[SOURCE EXCERPT]:
Using these crates, driver developers can create valid WDM, KMDF, and UMDF driver binaries that load and run on a Windows 11 machine. For example, this is what a driver entry routine looks like in our KMDF sample:
/// `DriverEntry` initializes the driver and is the first routine called by the
/// system after the driver is loaded. `DriverEntry` specifies the other entry
/// points in the function driver, such as `EvtDevice` and `DriverUnload`.
///
/// # Arguments
///
/// * `driver` - represents the instance of the function driver that is loaded
/// into memory. `DriverEntry` must initialize members of `DriverObject`
/// before it returns to the caller. `DriverObject` is allocated by the system
/// before the driver is loaded, and it is released by the system after the
/// system unloads the function driver from memory.
/// * `registry_path` - represents the driver specific path in the Registry. The
/// function driver can use the path to store driver related data between
/// reboots. The path does not store hardware instance specific data.
///
/// # Return value:
///
/// * `STATUS_SUCCESS` - if successful,
/// * `STATUS_UNSUCCESSFUL` - otherwise.
#[link_section = "INIT"]
#[export_name = "DriverEntry"] // WDF expects a symbol with the name DriverEntry
extern "system" fn driver_entry(
driver: &mut DRIVER_OBJECT,
registry_path: PCUNICODE_STRING,
) -> NTSTATUS {
let mut driver_config = WDF_DRIVER_CONFIG {
Size: WDF_DRIVER_CONFIG_SIZE,
EvtDriverDeviceAdd: Some(echo_evt_device_add),
..WDF_DRIVER_CONFIG::default()
};
let driver_handle_output = WDF_NO_HANDLE.cast::<WDFDRIVER>();
let nt_status = unsafe {
call_unsafe_wdf_function_binding!(
WdfDriverCreate,
driver as PDRIVER_OBJECT,
registry_path,
WDF_NO_OBJECT_ATTRIBUTES,
&raw mut driver_config,
driver_handle_output,
)
};
if !nt_success(nt_status) {
println!("Error: WdfDriverCreate failed {nt_status:#010X}");
return nt_status;
}
echo_print_driver_version();
nt_status
}
Drivers written in this manner still need to make use of unsafe blocks for interacting with the Windows operating system, but can take advantage of Rust’s rich type system as well as its safety guarantees for business logic implemented in safe Rust. Though there is still significant work to be done on abstracting away these unsafe blocks (more on this below), these Rust drivers can load and run on Windows systems just like their C counterparts.

[EXCERPTED RECORDS]:
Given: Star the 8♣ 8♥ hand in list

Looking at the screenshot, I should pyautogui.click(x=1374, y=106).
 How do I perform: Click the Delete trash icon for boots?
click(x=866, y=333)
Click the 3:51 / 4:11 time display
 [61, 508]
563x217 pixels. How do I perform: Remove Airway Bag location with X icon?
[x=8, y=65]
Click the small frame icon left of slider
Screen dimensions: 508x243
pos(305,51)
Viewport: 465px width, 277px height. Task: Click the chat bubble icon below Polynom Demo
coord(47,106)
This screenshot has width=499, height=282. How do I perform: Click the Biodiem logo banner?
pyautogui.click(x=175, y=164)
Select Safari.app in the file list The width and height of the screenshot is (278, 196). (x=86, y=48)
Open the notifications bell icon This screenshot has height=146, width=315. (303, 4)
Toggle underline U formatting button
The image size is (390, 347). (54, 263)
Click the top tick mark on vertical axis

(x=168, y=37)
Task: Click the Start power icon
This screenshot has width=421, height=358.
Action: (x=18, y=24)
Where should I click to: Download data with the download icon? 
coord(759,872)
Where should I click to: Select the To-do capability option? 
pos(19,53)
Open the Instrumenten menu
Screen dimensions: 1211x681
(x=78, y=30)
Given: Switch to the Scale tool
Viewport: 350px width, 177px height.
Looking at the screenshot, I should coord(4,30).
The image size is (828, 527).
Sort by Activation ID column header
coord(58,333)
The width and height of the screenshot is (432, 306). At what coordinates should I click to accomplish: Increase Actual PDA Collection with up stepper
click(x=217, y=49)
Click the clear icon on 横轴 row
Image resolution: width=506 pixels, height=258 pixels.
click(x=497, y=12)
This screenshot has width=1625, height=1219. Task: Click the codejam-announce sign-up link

[GIVEN EXERCISE]:
According to the Rust driver excerpt, what kinds of driver binaries can developers create with these crates? You won't need the records for this.

[FINAL RESULT]:
Valid WDM, KMDF, and UMDF driver binaries that load and run on a Windows 11 machine.